----- Entries shown -----

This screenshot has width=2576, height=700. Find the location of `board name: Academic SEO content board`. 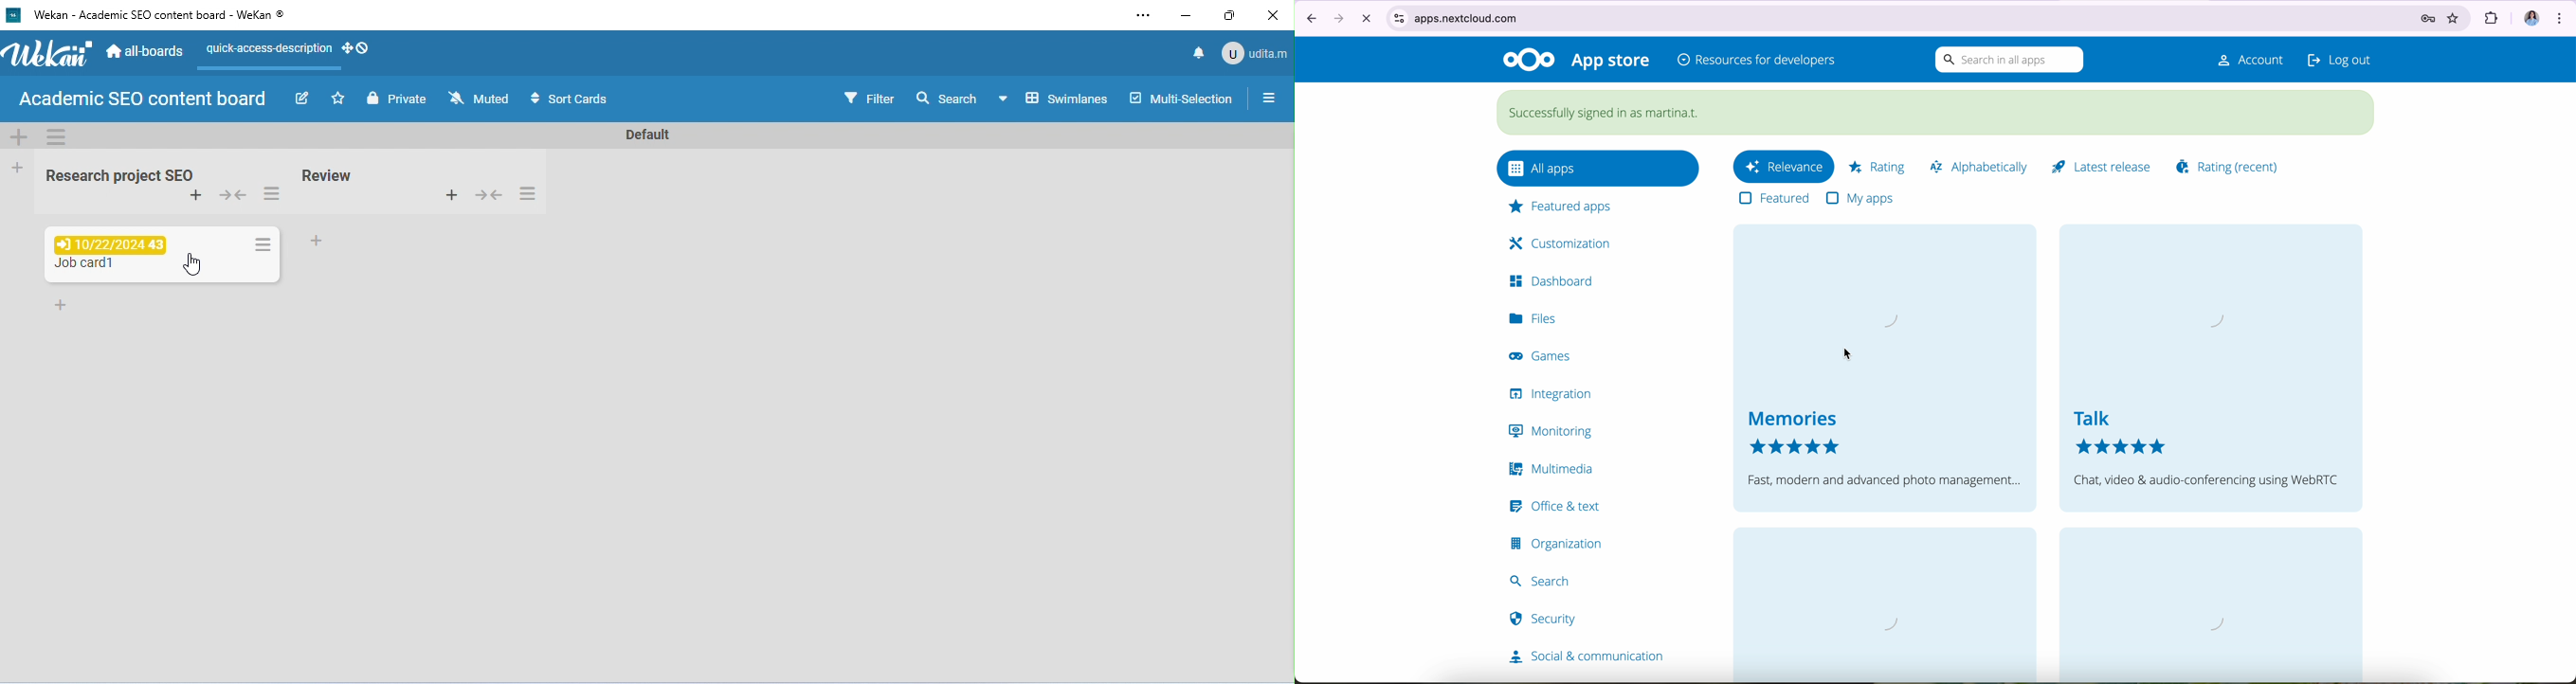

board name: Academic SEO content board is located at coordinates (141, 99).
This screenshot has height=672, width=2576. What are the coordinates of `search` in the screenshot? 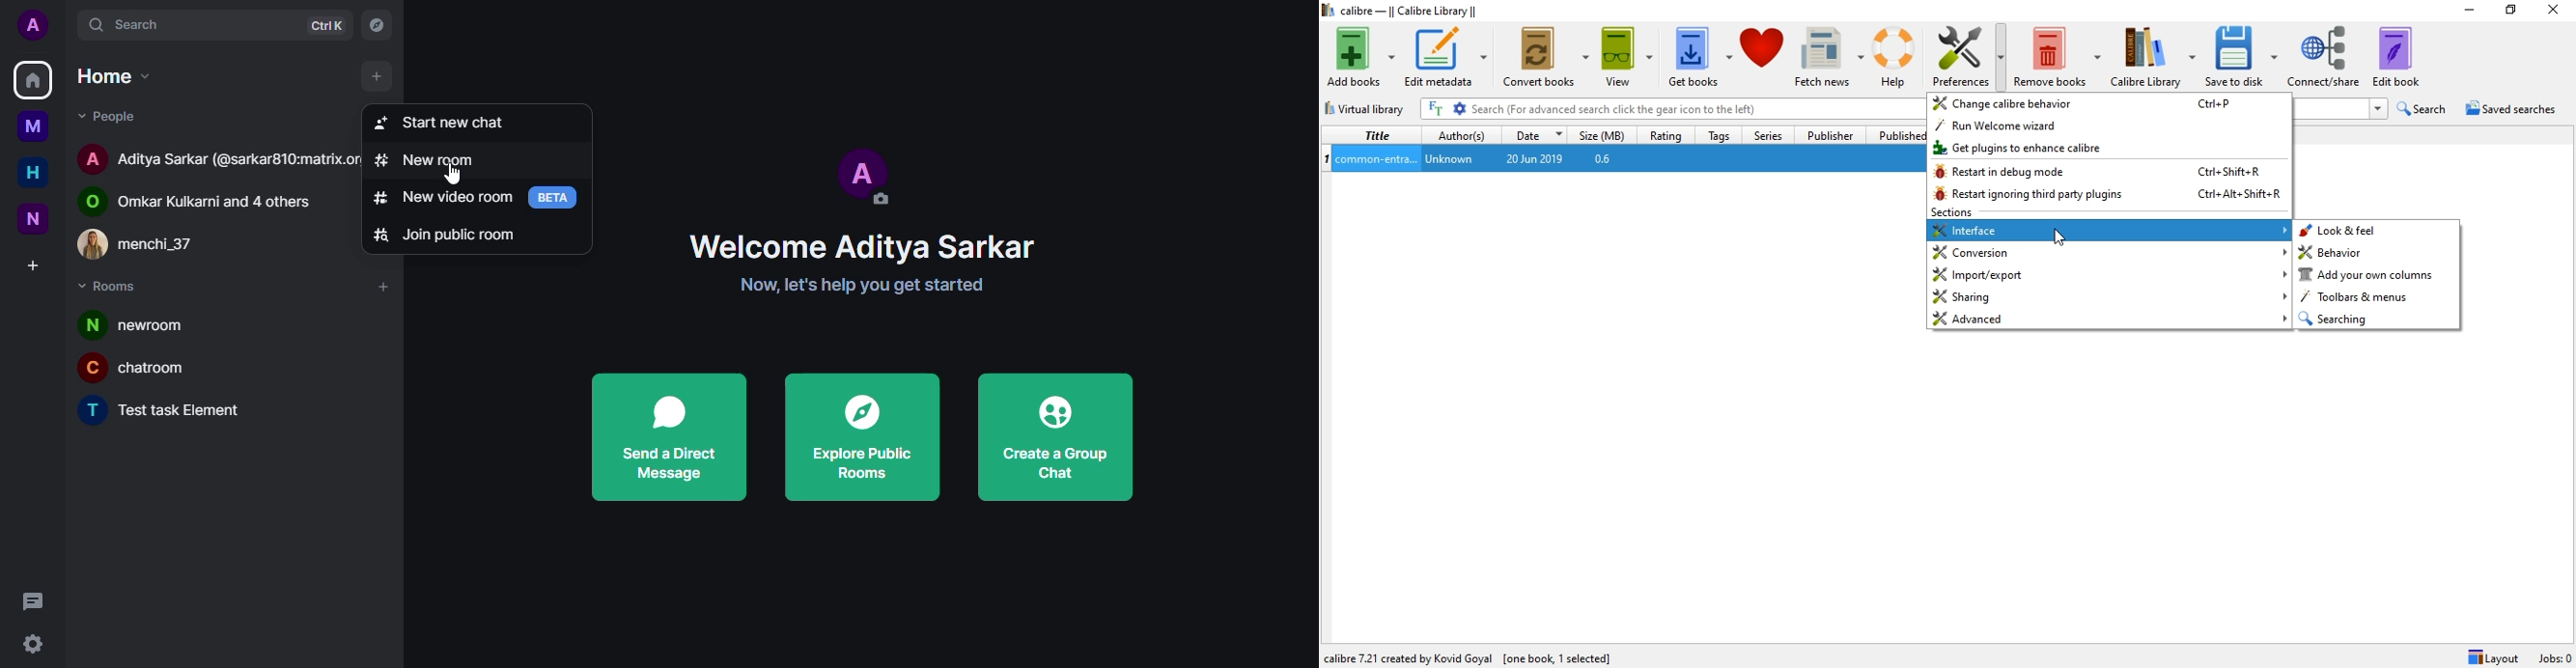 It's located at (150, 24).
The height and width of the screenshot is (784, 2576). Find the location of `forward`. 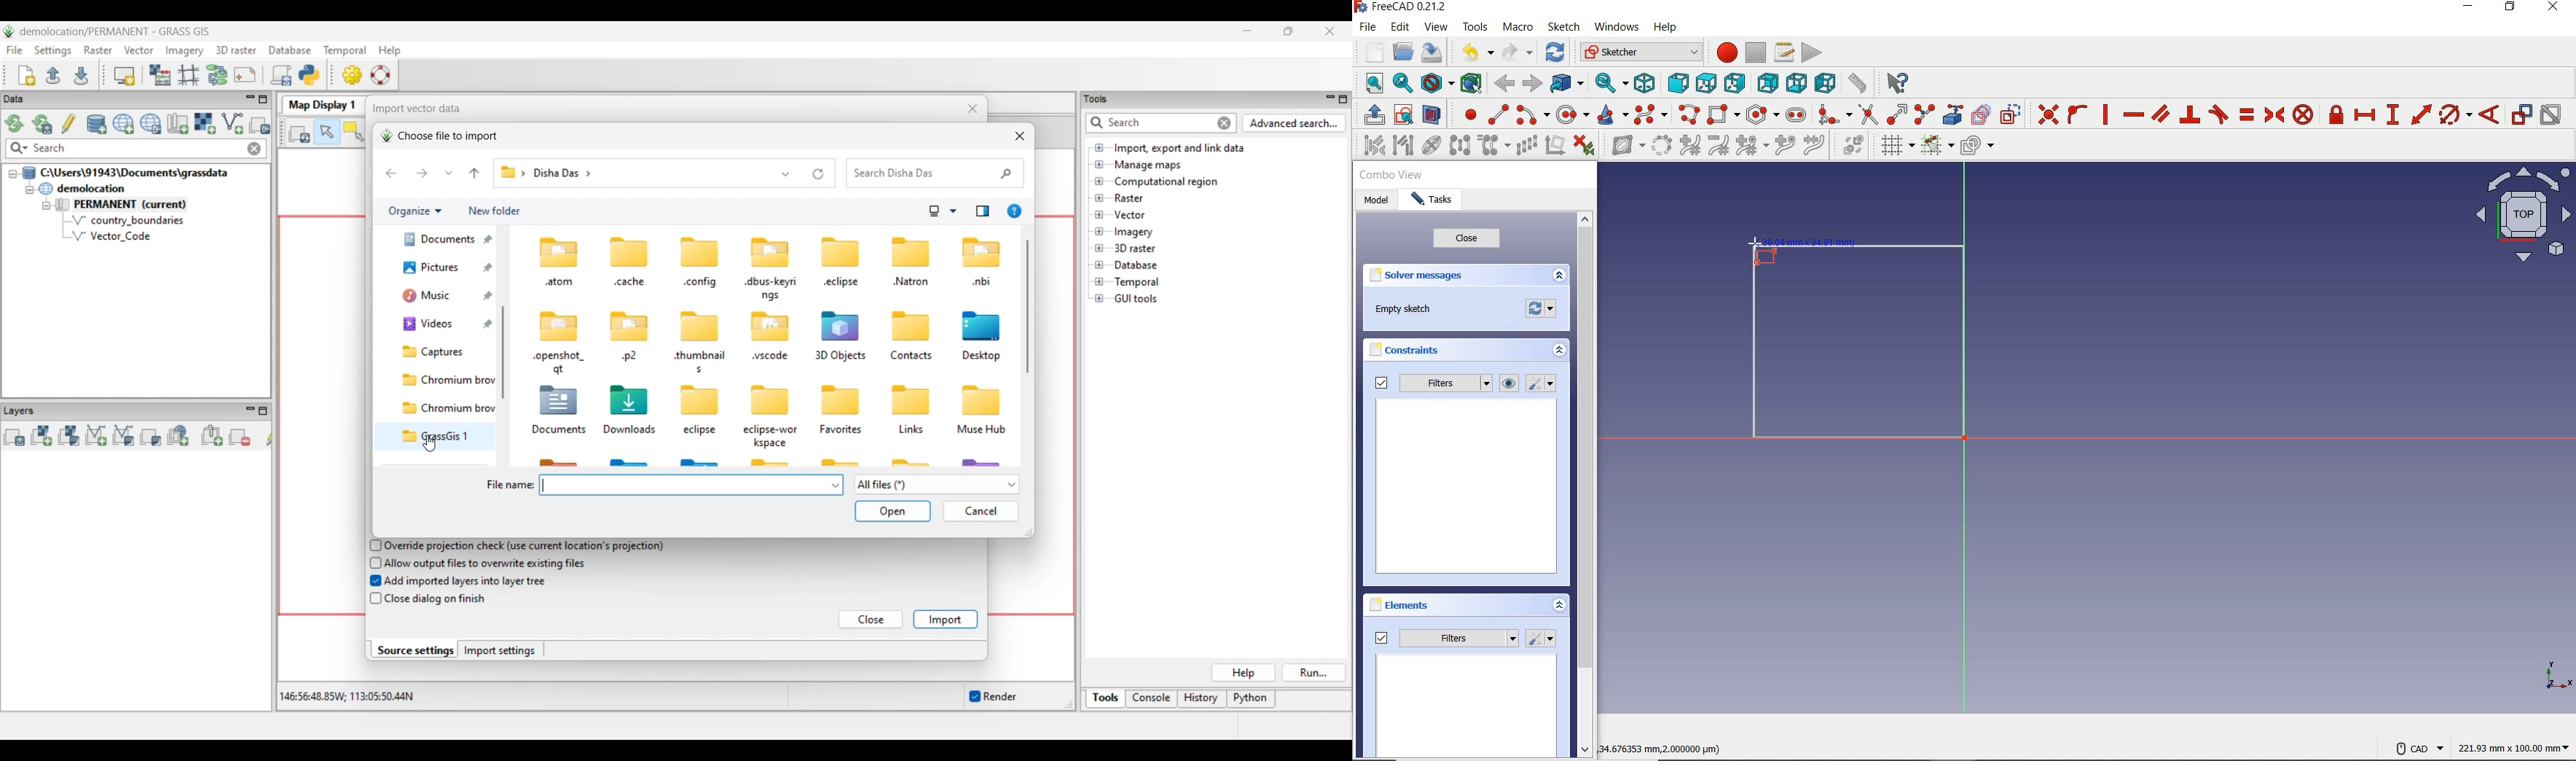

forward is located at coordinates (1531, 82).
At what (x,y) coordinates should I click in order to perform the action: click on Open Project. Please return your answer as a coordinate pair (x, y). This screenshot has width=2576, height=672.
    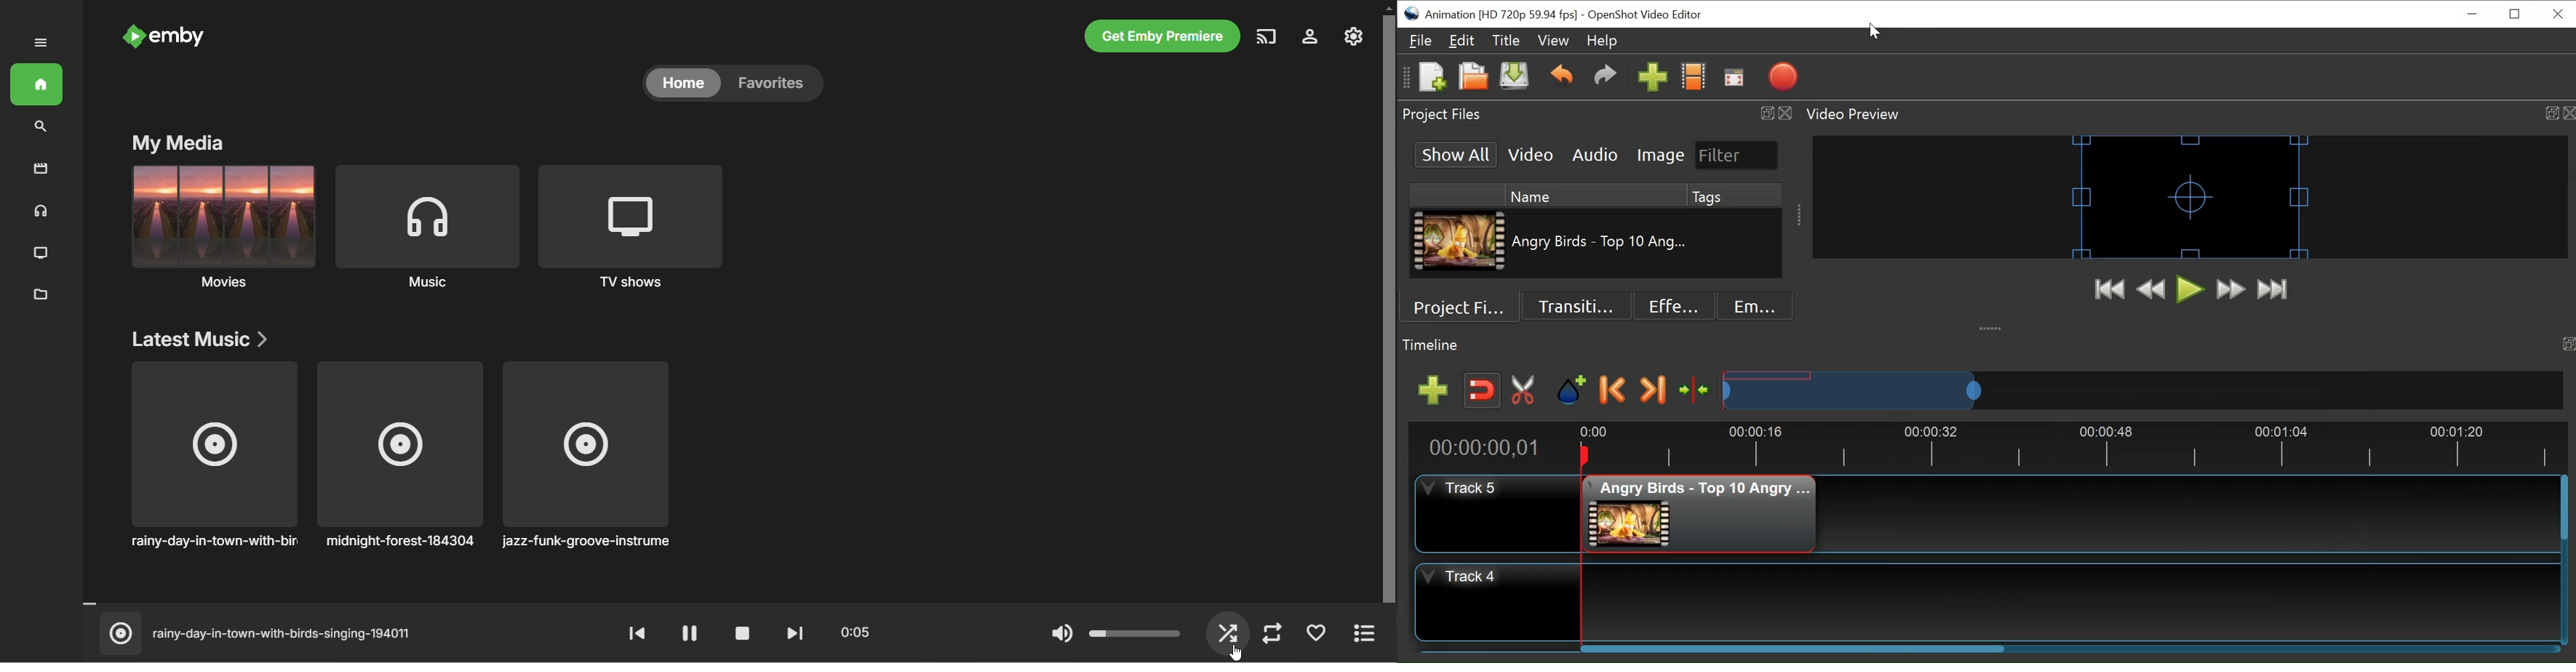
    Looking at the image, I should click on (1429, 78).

-----

> _What the task asks_
Identify every line in the items above that contains the word "click", and copy each one. Count only matches with the same capitalization.

> _Solution to this task_
At what (x,y) coordinates should I click in order to perform the action: click on Open Project. Please return your answer as a coordinate pair (x, y). This screenshot has width=2576, height=672.
    Looking at the image, I should click on (1429, 78).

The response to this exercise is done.